__WHAT IS BEING ASKED__. Among the entries below, find every line that has "computer" and pull it out.

__Saved entries__.
---

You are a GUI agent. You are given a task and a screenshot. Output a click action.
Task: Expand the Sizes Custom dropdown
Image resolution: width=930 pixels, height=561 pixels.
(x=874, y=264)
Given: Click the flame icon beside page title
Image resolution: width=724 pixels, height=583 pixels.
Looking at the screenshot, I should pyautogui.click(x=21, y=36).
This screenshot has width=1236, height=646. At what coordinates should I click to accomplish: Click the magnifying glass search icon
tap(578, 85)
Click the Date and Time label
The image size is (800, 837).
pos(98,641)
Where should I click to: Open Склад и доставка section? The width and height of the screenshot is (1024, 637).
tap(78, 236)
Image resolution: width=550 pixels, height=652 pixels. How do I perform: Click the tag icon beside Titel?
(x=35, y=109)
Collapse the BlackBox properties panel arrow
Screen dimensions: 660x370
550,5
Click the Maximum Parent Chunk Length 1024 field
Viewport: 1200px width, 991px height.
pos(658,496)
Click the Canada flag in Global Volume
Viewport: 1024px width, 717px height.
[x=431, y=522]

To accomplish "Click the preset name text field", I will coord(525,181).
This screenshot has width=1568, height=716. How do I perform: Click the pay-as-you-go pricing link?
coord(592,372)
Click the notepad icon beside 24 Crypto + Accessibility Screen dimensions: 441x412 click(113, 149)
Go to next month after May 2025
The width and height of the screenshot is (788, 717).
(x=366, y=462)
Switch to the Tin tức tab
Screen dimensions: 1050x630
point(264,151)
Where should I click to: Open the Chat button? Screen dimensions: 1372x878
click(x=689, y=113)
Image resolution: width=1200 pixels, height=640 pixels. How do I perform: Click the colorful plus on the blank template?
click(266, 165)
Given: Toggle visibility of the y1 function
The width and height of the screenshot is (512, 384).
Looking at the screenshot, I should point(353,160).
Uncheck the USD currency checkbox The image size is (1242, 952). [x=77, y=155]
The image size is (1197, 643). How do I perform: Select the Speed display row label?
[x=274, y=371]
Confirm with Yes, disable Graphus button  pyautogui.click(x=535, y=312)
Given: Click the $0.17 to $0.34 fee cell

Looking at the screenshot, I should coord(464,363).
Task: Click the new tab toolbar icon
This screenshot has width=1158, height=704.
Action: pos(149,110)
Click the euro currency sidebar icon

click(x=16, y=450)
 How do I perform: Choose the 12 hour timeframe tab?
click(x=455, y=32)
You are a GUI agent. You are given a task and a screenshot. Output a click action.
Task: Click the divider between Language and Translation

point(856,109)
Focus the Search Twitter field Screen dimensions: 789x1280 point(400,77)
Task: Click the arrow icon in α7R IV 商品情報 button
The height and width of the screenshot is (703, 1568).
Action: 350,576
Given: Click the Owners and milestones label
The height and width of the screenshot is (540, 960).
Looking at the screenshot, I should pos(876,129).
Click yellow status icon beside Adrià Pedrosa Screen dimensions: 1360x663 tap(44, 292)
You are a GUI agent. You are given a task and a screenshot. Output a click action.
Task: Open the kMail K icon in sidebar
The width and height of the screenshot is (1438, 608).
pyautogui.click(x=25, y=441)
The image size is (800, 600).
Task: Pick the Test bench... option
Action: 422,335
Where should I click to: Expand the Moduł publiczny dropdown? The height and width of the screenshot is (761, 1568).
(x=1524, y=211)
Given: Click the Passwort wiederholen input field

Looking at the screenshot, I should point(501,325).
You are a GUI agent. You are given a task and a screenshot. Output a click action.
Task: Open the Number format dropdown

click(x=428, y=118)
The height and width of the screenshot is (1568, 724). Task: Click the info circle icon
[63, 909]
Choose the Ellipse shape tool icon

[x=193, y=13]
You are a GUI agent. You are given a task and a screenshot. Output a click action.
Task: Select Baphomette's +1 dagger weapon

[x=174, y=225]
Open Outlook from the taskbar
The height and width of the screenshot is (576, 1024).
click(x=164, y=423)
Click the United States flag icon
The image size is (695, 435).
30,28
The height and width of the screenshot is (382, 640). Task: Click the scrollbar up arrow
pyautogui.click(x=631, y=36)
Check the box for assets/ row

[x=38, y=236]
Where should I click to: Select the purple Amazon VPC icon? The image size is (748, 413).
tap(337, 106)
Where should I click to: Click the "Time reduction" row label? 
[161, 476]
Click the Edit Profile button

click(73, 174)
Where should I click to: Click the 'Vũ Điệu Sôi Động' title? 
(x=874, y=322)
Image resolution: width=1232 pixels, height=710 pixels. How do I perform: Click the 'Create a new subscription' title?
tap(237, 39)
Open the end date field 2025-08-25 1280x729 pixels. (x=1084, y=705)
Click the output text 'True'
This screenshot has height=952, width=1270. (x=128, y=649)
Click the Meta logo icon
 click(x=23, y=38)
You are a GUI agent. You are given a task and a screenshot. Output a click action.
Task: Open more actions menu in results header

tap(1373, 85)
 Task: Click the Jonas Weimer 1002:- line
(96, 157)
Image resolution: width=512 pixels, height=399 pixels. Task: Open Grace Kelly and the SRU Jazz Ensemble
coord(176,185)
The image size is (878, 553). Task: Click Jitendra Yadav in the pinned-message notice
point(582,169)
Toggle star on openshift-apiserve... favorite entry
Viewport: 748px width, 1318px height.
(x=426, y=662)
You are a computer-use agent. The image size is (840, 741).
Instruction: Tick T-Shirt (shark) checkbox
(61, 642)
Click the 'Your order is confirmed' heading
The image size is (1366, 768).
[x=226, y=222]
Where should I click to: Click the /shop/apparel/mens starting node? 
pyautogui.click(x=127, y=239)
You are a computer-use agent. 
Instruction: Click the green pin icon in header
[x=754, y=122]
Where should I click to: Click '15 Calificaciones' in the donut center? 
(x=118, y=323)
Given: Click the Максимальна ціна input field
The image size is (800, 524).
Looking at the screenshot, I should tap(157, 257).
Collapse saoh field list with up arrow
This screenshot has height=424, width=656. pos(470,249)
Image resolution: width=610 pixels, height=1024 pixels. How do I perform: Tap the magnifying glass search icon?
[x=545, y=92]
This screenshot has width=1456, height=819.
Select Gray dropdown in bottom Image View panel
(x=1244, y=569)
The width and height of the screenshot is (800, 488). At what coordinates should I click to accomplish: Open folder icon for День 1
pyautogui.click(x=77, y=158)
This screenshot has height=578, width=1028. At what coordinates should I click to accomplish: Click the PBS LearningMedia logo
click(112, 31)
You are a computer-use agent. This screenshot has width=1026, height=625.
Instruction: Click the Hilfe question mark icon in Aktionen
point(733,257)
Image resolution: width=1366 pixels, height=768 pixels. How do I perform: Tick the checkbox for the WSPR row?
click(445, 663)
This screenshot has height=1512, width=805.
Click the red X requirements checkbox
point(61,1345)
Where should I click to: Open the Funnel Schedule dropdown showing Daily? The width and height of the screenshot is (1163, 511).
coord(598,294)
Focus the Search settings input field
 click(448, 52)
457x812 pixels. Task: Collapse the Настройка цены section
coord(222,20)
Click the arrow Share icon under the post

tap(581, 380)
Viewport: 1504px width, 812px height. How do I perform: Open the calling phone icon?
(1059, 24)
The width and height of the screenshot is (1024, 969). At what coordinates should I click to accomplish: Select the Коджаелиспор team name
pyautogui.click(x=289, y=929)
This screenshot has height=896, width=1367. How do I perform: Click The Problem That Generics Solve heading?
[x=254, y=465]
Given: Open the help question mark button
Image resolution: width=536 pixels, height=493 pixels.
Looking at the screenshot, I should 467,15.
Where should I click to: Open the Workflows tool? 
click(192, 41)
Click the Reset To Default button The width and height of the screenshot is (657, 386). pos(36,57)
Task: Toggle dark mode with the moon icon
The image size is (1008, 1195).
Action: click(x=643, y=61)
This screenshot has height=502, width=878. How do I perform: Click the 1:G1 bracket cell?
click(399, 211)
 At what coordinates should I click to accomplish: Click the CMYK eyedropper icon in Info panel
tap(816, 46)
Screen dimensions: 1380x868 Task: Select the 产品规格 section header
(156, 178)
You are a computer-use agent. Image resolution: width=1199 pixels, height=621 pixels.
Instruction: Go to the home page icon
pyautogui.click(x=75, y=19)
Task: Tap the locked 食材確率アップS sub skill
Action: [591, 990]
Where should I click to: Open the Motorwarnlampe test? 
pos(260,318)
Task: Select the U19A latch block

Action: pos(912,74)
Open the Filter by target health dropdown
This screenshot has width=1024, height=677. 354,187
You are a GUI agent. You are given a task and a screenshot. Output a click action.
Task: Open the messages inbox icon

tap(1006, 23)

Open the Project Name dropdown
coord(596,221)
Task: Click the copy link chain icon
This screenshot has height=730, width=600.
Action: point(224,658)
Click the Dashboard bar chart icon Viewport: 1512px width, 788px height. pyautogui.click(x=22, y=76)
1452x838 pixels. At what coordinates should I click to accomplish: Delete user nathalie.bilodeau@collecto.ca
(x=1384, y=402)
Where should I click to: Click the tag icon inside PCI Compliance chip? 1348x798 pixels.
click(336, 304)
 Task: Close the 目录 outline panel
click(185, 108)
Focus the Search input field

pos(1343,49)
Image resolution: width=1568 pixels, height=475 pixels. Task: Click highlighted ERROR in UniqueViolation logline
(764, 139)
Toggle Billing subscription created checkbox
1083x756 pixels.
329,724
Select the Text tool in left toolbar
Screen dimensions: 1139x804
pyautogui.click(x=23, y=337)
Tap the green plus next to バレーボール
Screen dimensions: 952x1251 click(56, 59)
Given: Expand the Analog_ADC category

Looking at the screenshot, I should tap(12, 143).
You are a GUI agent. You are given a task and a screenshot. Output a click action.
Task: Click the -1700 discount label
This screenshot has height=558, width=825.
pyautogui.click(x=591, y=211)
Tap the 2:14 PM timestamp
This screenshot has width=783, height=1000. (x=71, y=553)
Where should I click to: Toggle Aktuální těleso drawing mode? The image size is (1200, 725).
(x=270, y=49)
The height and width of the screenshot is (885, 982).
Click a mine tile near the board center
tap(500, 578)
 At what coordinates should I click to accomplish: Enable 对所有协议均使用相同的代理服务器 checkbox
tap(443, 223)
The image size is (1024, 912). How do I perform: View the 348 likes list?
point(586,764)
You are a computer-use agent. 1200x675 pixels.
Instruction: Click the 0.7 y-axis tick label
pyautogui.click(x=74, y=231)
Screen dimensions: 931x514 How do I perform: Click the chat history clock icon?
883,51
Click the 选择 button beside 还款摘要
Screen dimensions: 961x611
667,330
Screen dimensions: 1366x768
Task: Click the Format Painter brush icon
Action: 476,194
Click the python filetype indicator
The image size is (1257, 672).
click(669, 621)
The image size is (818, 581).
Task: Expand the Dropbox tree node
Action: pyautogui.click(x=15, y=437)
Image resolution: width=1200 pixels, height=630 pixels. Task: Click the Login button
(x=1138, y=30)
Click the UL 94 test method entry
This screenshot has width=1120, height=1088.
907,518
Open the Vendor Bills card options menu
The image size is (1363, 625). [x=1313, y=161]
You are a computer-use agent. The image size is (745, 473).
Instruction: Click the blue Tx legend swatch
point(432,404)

---

__TASK RESPONSE__.
You are a computer-use agent. The image size is (840, 741).
You are a computer-use agent. 
You are a computer-use agent. This screenshot has width=1026, height=625.
You are a computer-use agent. Image resolution: width=1199 pixels, height=621 pixels.
You are a computer-use agent. 1200x675 pixels.
You are a computer-use agent. The image size is (745, 473).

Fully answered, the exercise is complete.